The character of the pus varies. Sometimes it is of a creamy consistency; again of a sero-purulent form, or of a fibrinous-purulent material. After standing, it separates into an upper greenish or yellowish-green, transparent fluid, and a lower layer of thick greenish pus. When not of long standing, the odor is rather sweetish in character; but if of long standing, and especially if associated with gangrene of the lungs or septicemic condition, the odor will be peculiarly fetid.

Symptoms.—The symptoms vary greatly, depending somewhat upon their cause. Thus, if it occurs as a primary affection, the symptoms are those of acute pleurisy, namely, chills, high febrile action, pain in the side, dyspnea, and cough attended by slight expectoration of a muco-purulent material.

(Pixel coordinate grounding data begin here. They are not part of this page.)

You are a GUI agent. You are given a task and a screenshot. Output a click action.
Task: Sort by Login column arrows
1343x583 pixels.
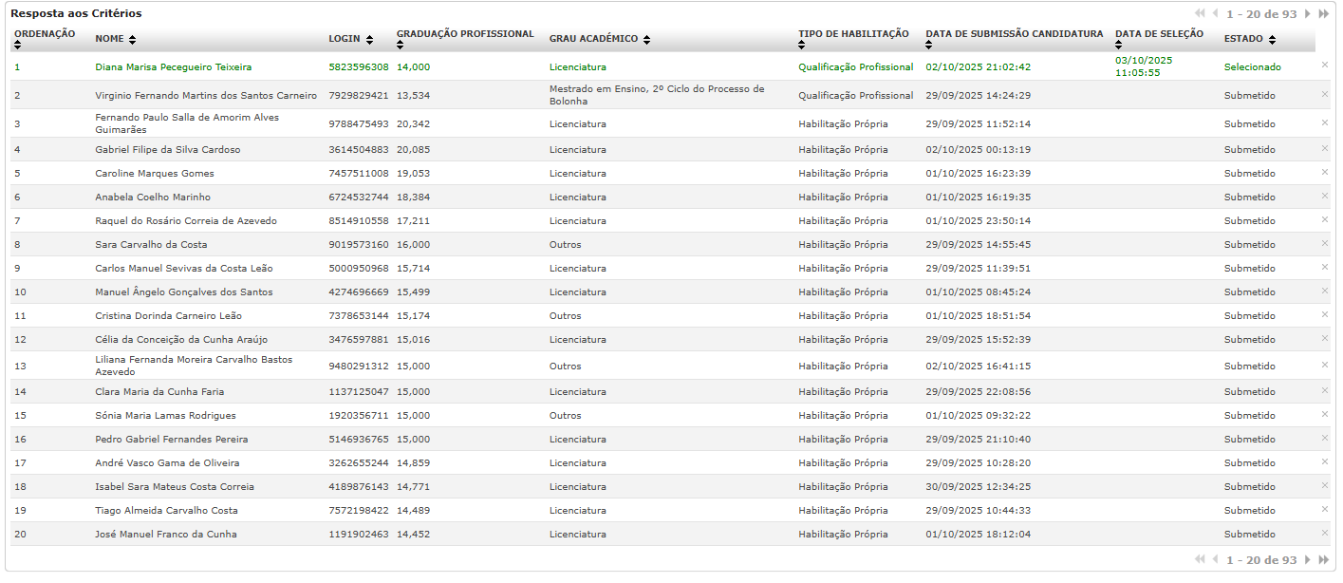point(369,40)
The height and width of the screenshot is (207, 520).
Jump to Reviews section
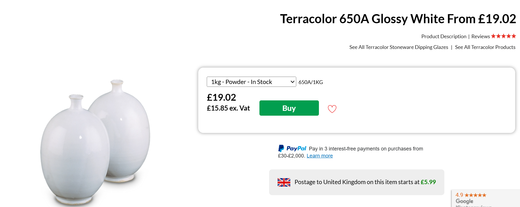[481, 36]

Should the pleurisy be associated with septicemic or pyemic conditions, the symptoms are typhoid in character, the tongue becomes dry and brown, the mind wanders, or coma appears. Such cases generally terminate fatally after running a short course.

Quite often, the disease develops insidiously, with no marked local symptoms to direct attention to the true condition. The patient's fever is irregular, night-sweats attend, and the patient loses flesh and strength. To render the true character of the disease more obscure, the purulent material, having perforated the pleura, sometimes burrows along the spine to the iliac fossa, resembling psoas or lumbar abscess. When the pus breaks in a bronchus, it is expectorated, and may be mistaken for tuberculosis.

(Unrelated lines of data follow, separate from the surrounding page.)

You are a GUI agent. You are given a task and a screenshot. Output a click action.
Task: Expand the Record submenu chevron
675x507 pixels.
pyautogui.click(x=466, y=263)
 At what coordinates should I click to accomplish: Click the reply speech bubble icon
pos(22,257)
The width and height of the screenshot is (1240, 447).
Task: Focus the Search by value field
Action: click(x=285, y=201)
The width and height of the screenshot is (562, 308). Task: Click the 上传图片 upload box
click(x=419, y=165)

Physical Signs.—The physical signs are practically the same as those of sero-fibrinous pleurisy, and need not be repeated. A few additional signs would be greater bulging of the intercostal spaces, especially where perforation occurs, the appearance of a red spot and fluctuation on palpation; enlargement of the superficial veins and edema of the integument, especially in young subjects, would suggest purulent form.

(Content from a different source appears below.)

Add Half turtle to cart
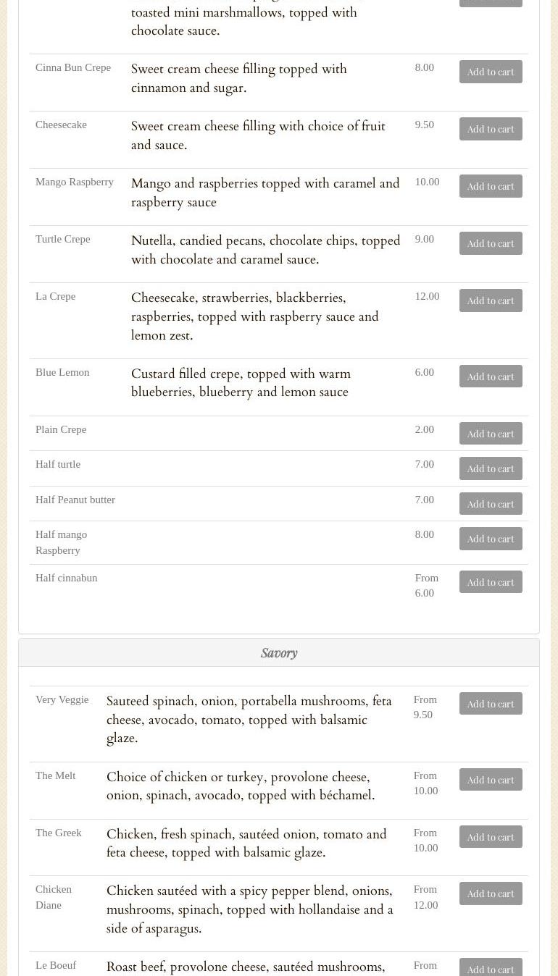This screenshot has width=558, height=976. point(491,468)
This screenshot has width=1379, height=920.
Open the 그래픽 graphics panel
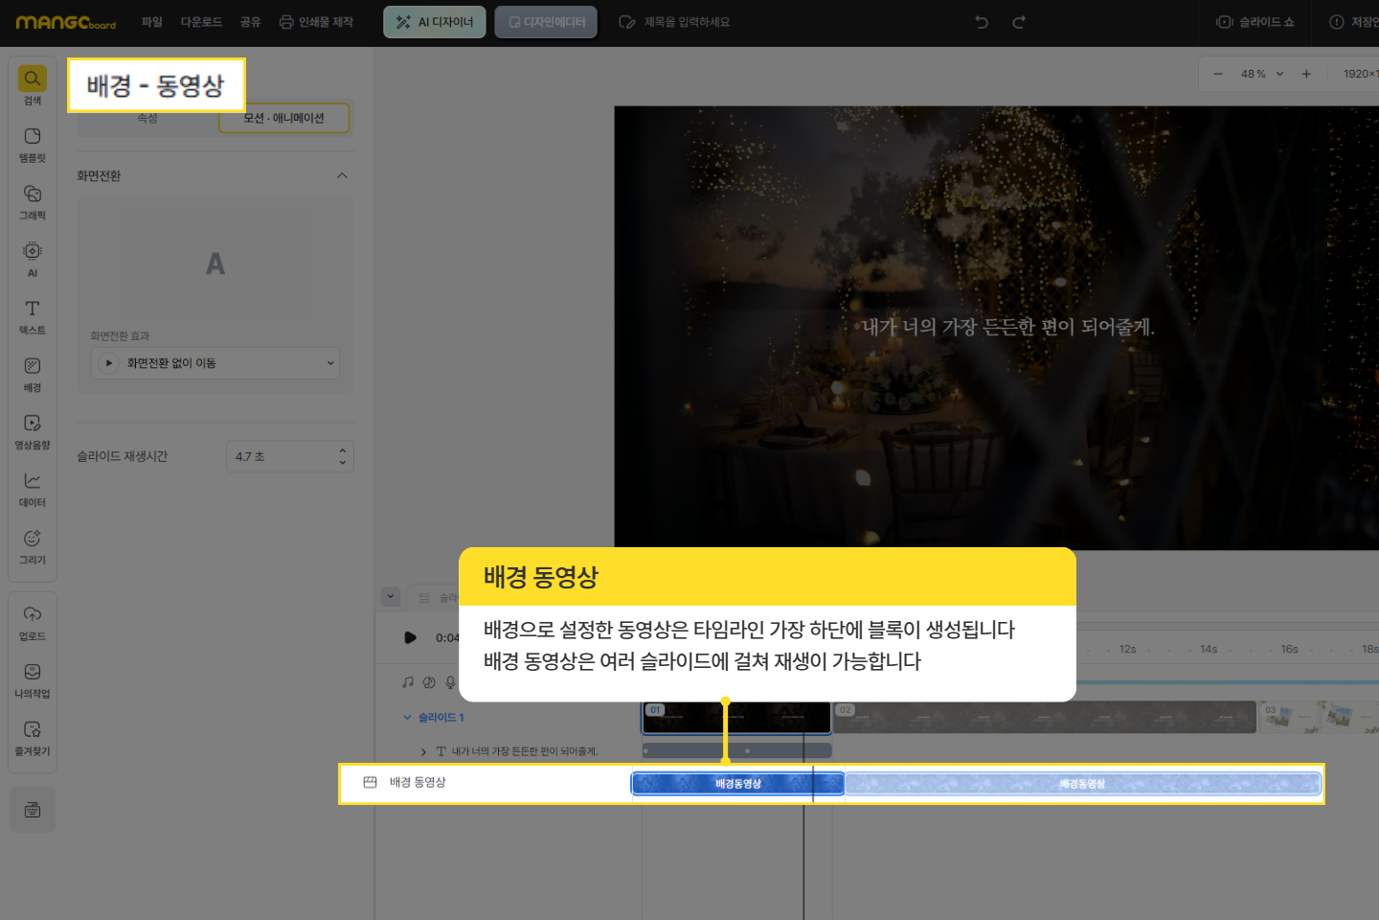tap(33, 200)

Diagnosis.—A positive diagnosis of this form of pleurisy can only be made by withdrawing some of the fluid with an aspirating or exploring needle.

Prognosis.—Empyemia is always grave, though much depends upon the age of the patient and the causes giving rise to it. More children recover than adults. When the previous health has been good and the family history shows no trace of tuberculosis, the outlook is more favorable.

Should rupture of the sac take place externally, the outlook is somewhat favorable, as it may be where it empties into a bronchus. With the evacuation of pus, there is a tendency to adhesion of its walls, effacement of the cavity, and retraction of the affected side.

Treatment.—Where there is an accumulation of pus in the pleural cavity, we can not expect much help from internal medication until after the cavity has been thoroughly drained. Irrigation should not be used, except in those cases where the fluid is fetid, and even here much care should be observed as there is danger from collapse.

A free incision should be made, or a good sized trocar used, in the mid-axillary line, in the fifth or sixth interspace, proper aseptic measures being used. The patient should be in the sitting posture when able. After thorough draining, the patient should take well-regulated respiratory gymnastics, to increase the expansive power of the compressed lung.

An efficient method is that used at the Johns Hopkins Hospital, and consists in transferring- the water from one bottle to another by means of expiration. Large bottles holding- at least a gallon, are used, and in these, tubes are placed. By expiring through the tubes the water is made to pass from one bottle to the other. This exercise, to be of benefit, should be carried out systematically and persistently as the strength of the patient will permit. The cavity is thus obliterated by the expansion of the lung on the one hand, and the retraction of the chest wall on the other.

Following the operation for the removal of the pent-up fluids, we will put the patient upon the antiseptic remedy indicated. The chlorates, sulphates, mineral acids, the vegetable antiseptic, echinacea, baptisia, and remedies of like character will be used.